Spike Lee seem to have settled for a recipe for how to make documentaries about Michael Jackson that are entertaining but not really informative.
The recipe is this: Talk to a bunch of famous people about how great they think Off the wall is. (He did the same with Bad25). Mix it with archival footage of Michael Jackson. Go through each track and talk a little bit about it, and when we get to the last track, the film ends. Even though he has people who wrote some of the songs, like Stevie Wonder, he refuses to go into detail and lets other irrelevant artists such as Pharell describe them instead.
He does not really go in depth enough, as he should for this big artist. He does not interview Quincy Jones, the main producer who launched Jacksons solo career, and relies on old archival footage instead. He hints of controversial subjects such as racism destroying the genre of disco, and Jackson rising above that. But its all done in a hurry as we plow through some beats and steps from Jacksons glittery feet on stage. Because thats more important to Lee.

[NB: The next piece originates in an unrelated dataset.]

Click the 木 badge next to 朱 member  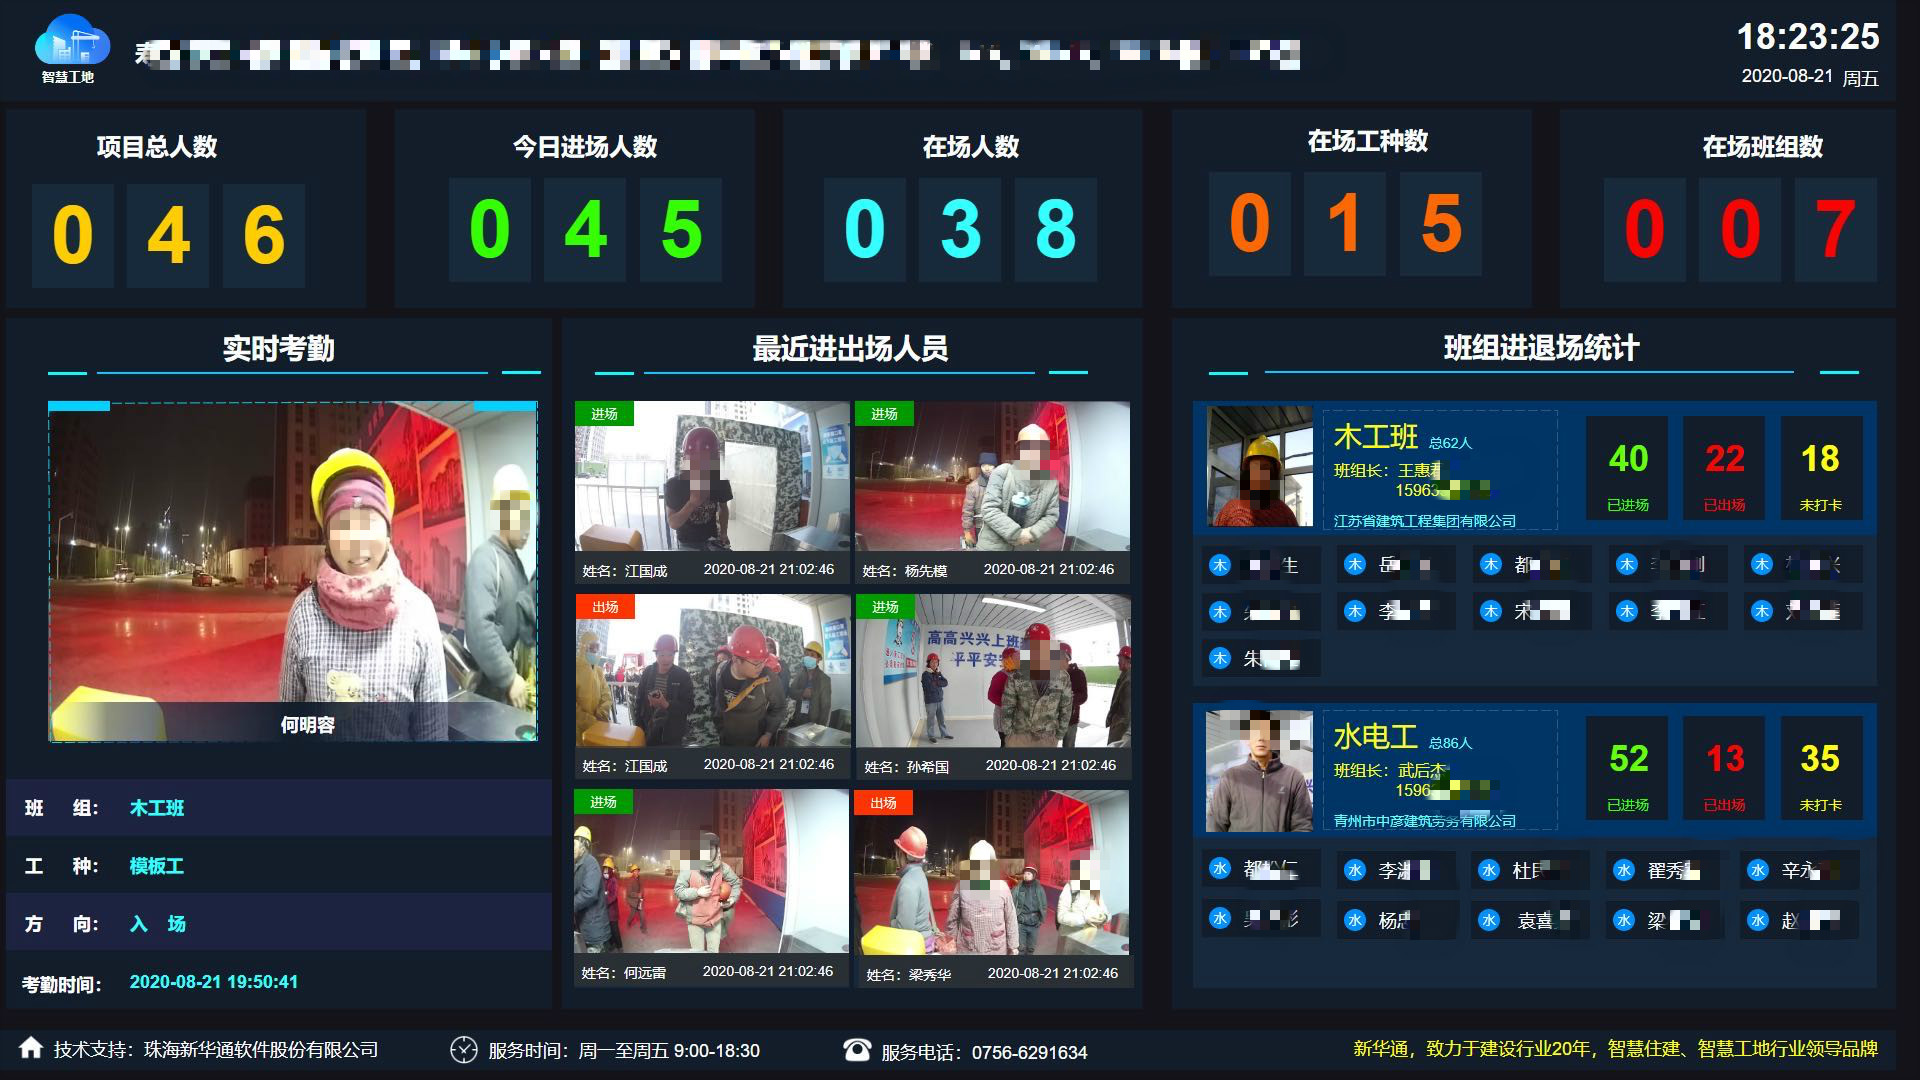click(1220, 658)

Its more important to make this a celebration of Jackson, keep the audience amazed and keep the grove going. When in fact, there were serious subjects, conflicts and challenges within this era of Jacksons life. My biggest question is what did Jackson want to do different artistically that he could not do before? This is never answered. We hear how Michael eventually broke away from his family, but no mention of the fact that he was physically abused by his father, and the fact that might have something to do with his desire to work on his own.